TEMPO.CO, Jakarta - Rumah makan legendaris di Kota Solo, Jawa Tengah, Ayam Goreng Widuran sedang menjadi pembicaraan publik. Hal itu menyusul adanya pengumuman dari manajemen warung makan terkait menu yang mereka jual merupakan produk non-halal.
Melalui pemberitahuannya, pengelola menyatakan permohonan maaf dan menyebut telah mencantumkan keterangan non-halal di seluruh gerainya. “Kami berharap masyarakat dapat memberi kami ruang untuk memperbaiki dan membenahi semuanya dengan itikad baik,” tulis pengelola melalui unggahan di akun Instagram @ayamgorengwiduransolo pada Jumat, 23 Mei 2025.
Baca berita dengan sedikit iklan, klik di sini
Lantas, apakah keterangan non-halal wajib dicantumkan?
Bahan-Bahan yang Diharamkan
Berdasarkan Pasal 26 ayat (1) Undang-Undang Nomor 33 Tahun 2014 tentang Jaminan Produk Halal, pelaku usaha yang memproduksi produk dari bahan yang berasal dari bahan yang diharamkan sebagaimana dimaksud dalam Pasal 18 dan Pasal 20 dikecualikan dari mengajukan permohonan sertifikat halal.
Menurut Pasal 18 dalam beleid yang sama, bahan dari hewan yang diharamkan meliputi bangkai, darah, babi, dan hewan yang disembelih tidak sesuai dengan syariat. Selain itu, bahan dari hewan lain yang diharamkan dapat ditetapkan oleh Menteri Agama (Menag) berdasarkan fatwa Majelis Ulama Indonesia (MUI).
Kemudian, Pasal 20 menyebutkan bahwa bahan yang berasal dari tumbuhan pada dasarnya halal, kecuali yang memabukkan dan/atau membahayakan kesehatan. Tak hanya itu, bahan yang berasal dari mikroba atau melalui proses kimiawi, biologi, atau rekayasa genetik diharamkan jika proses pertumbuhan dan/atau pembuatannya tercampur, terkandung, dan/atau terkontaminasi dengan bahan yang diharamkan.
Adapun yang dimaksud sebagai produk adalah barang dan/atau jasa yang terkait dengan makanan; minuman; obat; kosmetik; produk kimiawi, biologi, dan rekayasa genetik; serta barang gunaan yang dipakai, digunakan, atau dimanfaatkan oleh masyarakat.
Ketentuan Keterangan Nonhalal
Meskipun dikecualikan dari sertifikasi halal, pelaku usaha yang memproduksi produk dari bahan yang diharamkan harus mencantumkan keterangan dengan jelas. Keterangan tersebut harus bisa dengan mudah ditemukan.
“Undang-undang ini mengatur hak dan kewajiban pelaku usaha dengan memberikan pengecualian terhadap pelaku usaha yang memproduksi produk dari bahan yang berasal dari bahan yang diharamkan dengan kewajiban mencantumkan secara tegas keterangan tidak halal pada kemasan produk atau pada bagian tertentu dari produk yang mudah dilihat, dibaca, tidak mudah terhapus, dan merupakan bagian yang tidak terpisahkan dari produk,” demikian petikan bagian penjelasan Undang-Undang Nomor 33 Tahun 2014.

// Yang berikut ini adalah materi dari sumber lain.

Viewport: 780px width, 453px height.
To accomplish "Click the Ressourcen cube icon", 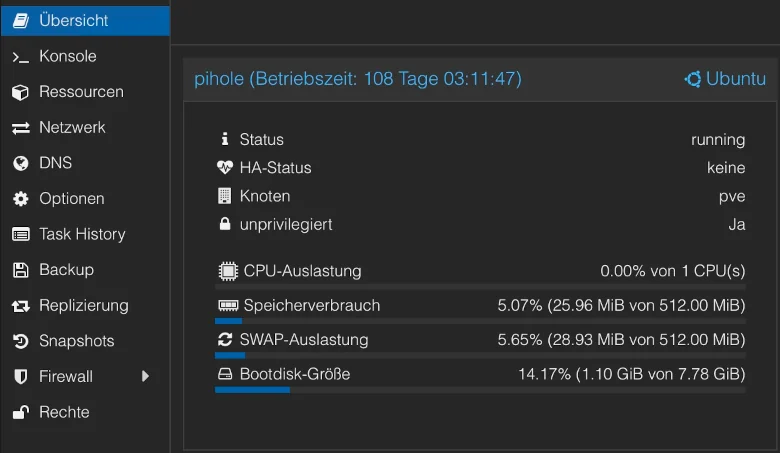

Keterangan tidak halal yang dimaksud adalah pernyataan tidak halal yang merupakan bagian tidak terpisahkan dari produk. Keterangan tersebut dapat berupa gambar, tanda, dan/atau tulisan.
Ketentuan mengenai pencantuman keterangan halal juga diatur dalam Peraturan Pemerintah (PP) Nomor 42 Tahun 2024 tentang Penyelenggaraan Bidang Jaminan Produk Halal. Keterangan tersebut harus mudah dilihat dan dibaca serta tidak mudah dihapus, dilepas, dan dirusak.
“Bentuk dan tata cara pencantuman keterangan tidak halal sebagaimana dimaksud pada ayat (1) ditetapkan oleh Kepala Badan Penyelenggara Jaminan Produk Halal (BPJPH) setelah berkoordinasi dengan kementerian/lembaga,” bunyi Pasal 110 ayat (3) PP Nomor 42 Tahun 2024.